Hayward-Rogers Creek fault stepover. Urban fault junction, we know almost nothing about its continuity below 2 km depth. (Tom Parsons will discuss further on Wednesday). How does this affect maximum rupture possibilities?

3D geology of fault zones: deep penetration reflection/refraction more difficult than in the past because of permitting requirements. NAMSS outer continental shelf well data useful for understanding geology at depth. 3D finite element modeling, gravity and magnetic data, and microseismicity. NAMSS data set is very extensive. As part of San Andreas 3D, 4D work (Geology & Geophysics, Earth Vision), worked offshore Point Reyes getting depth to top of acoustic basement.

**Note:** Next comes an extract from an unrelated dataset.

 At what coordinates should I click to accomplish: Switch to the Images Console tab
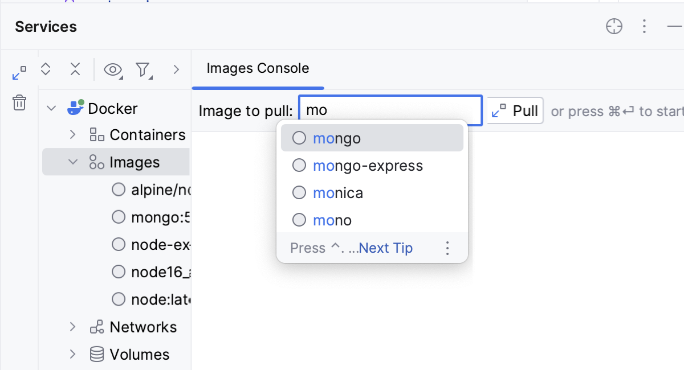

Long-term slip simulations using 3D kinematic models can be used to investigate vertical deformation rates as a consequence of fault geometric complexities (work with San Francisco State Univ.). Grove et al. (2010) measured Quaternary uplift of marine terraces at 1 mm/yr. North of Point Reyes, subsidence is indicated by several transgressive surfaces (Quaternary). Slip steps back over into SAF as you go around Point Reyes.

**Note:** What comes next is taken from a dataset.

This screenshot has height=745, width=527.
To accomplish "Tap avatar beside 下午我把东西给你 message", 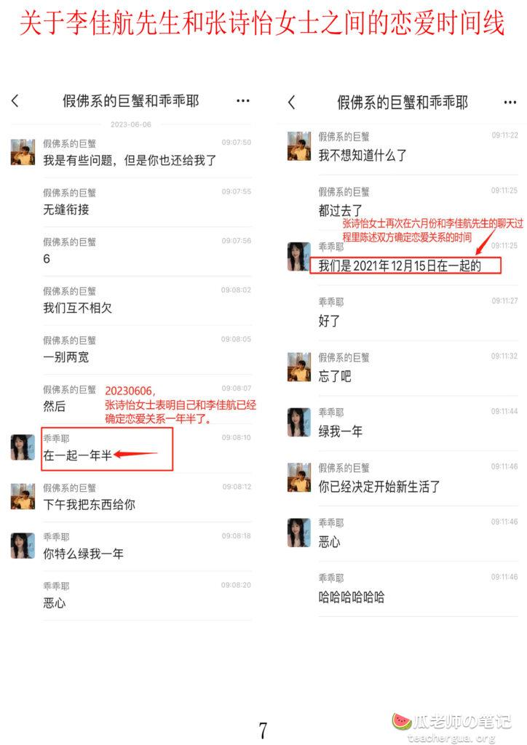I will tap(23, 496).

Microseismicity being used by Jeanne Hardebeck to study San Luis Obispo earthquakes, located using 1D velocity model, double-differencing techniques. See earthquakes align along lineations.

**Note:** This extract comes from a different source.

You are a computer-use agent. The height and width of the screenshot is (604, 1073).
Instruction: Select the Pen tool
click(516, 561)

Would be great to have real-time OBS stations offshore to identify fault interactions.

Janet Watt’s work: towed magnetometer data, combined with topo/bathy data near Diablo Canyon. Use those to determine long-term fault offset, dip, and continuity. Marine magnetics and gravity data really help and are low-cost.

This spring, we are collecting magnetic and gravity data in Puget Sound too. Quaternary faults there affect basin sediments, should be readily identifiable in gravity.

Future work? NRC: SONGS (nuclear regulatory work, Southern California Edison), providing expertise related to relicensing San Onofre nuclear facility. Find out whether Oceanside blind thrust is an active fault. The nuclear facility was built for M7 on Newport-Inglewood fault, but not for those blind thrusts. What’s the extent of that structure, and is it active? Have mini-sparker data (USGS) and AUV survey (MBARI), and tried to core (unsuccessfully). Resolution matters!

Also Mendocino triple junction, where Mw6.5 earthquake happened January 10, 2010. USGS did not do much, but should we put out an OBS to capture aftershocks from events like this? Should we do rapid-response offshore mapping of surface ruptures? That area had 18-19 earthquakes Mw5.6 to 7.7 between 1980 and 2008. Broad deformation zone, intersection of 4 blocks. Should we focus on this area for research?

Southern CA borderlands south of US/Mexico border, do cooperative work with Mexico and academia to really understand that system. Neotectonics near Baja California. How is slip partitioned from San Miguel and Agua Blanca fault zones? Baja California shear zone – not completely attached to Pacific Plate. Borderlands workshop at SCEC. Native Americans called the area “Earthquake Bay” just north of US/Mexico border.

Question from Steve Kirby: Putting out OBSs seems very important. If there are earthquakes on those faults, obviously says they are truly active. Japan does rapid response surveys offshore routinely after earthquakes and they know much more about their earthquakes as a result. We are hearing the theme of needing high res bathymetry in many areas. In terms of priorities, San Diego area seems like should be high given population, infrastructure (Holly agrees and wants high-res bathymetry over entire fault zone).

Brian Collins: OBSs in 2007 earthquake were essential for determining effects.

Holly Ryan: San Onofre might provide opportunity to deploy realtime OBS.

Sean Gulick: We are missing much data inside CA waters because of permission problems inside the 3 mile limit.

Sam Johnson: In the last 2.5 years, CA has initiated seafloor mapping program that is conducting high resolution seafloor mapping. Much of the mapping in CA state waters for that program that Holly mentions has happened already but the data has not been released yet. West Coast Governors’ Agreement on ocean health is sponsoring this type of data collection in CA, OR, WA. Includes mini-sparker and Chirp data at 80-1250 m line spacing over about 40% of the CA coast. Oregon state waters now about 50% mapped. Sam and Chris Goldfinger are involved.